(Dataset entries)
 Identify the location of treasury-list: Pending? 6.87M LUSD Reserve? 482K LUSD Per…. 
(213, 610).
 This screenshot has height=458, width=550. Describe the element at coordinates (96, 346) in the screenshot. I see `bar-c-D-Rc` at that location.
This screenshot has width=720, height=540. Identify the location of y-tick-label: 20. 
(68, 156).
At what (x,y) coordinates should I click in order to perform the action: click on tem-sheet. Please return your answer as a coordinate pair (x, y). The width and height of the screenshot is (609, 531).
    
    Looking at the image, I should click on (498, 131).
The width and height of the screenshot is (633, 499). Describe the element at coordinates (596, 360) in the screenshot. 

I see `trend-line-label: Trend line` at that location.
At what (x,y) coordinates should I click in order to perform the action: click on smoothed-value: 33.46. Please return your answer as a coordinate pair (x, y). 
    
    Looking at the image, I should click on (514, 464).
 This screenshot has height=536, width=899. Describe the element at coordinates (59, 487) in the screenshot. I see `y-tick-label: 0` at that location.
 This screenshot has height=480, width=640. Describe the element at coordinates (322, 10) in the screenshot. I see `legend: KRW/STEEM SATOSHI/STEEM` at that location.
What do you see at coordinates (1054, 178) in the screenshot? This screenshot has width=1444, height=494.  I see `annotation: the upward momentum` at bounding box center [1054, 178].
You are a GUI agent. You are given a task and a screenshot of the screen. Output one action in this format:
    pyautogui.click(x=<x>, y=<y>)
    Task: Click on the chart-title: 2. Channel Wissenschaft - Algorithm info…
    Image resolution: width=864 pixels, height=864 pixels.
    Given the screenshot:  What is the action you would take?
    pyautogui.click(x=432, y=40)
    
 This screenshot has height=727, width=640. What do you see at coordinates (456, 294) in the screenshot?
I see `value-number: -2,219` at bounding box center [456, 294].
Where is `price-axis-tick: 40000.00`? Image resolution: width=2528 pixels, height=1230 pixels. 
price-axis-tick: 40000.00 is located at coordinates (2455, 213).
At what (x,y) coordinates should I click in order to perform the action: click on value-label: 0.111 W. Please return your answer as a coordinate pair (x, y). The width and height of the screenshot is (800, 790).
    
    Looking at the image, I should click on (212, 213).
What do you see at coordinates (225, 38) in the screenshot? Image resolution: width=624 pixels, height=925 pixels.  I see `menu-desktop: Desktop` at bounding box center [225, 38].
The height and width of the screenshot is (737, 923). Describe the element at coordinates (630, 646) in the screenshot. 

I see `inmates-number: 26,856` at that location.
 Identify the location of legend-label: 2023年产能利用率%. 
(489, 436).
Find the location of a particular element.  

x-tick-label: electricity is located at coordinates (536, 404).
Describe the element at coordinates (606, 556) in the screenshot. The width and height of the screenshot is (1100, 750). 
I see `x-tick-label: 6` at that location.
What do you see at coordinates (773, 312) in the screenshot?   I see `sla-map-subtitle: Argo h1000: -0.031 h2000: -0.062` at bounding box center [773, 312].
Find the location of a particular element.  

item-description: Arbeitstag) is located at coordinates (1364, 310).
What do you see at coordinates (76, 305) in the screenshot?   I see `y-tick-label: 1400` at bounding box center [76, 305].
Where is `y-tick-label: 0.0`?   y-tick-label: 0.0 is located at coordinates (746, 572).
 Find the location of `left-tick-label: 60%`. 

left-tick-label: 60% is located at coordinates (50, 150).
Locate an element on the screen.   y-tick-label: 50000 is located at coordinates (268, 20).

## [WHAT TO PRODUCE]
Copy each line of the records above that contains the string "bounding". Case counts, so match only that exact capitalization.

## [SOLUTION BELOW]
What do you see at coordinates (1054, 178) in the screenshot? This screenshot has width=1444, height=494.  I see `annotation: the upward momentum` at bounding box center [1054, 178].
I see `value-number: -2,219` at bounding box center [456, 294].
What do you see at coordinates (225, 38) in the screenshot? Image resolution: width=624 pixels, height=925 pixels.  I see `menu-desktop: Desktop` at bounding box center [225, 38].
What do you see at coordinates (773, 312) in the screenshot?   I see `sla-map-subtitle: Argo h1000: -0.031 h2000: -0.062` at bounding box center [773, 312].
What do you see at coordinates (76, 305) in the screenshot?   I see `y-tick-label: 1400` at bounding box center [76, 305].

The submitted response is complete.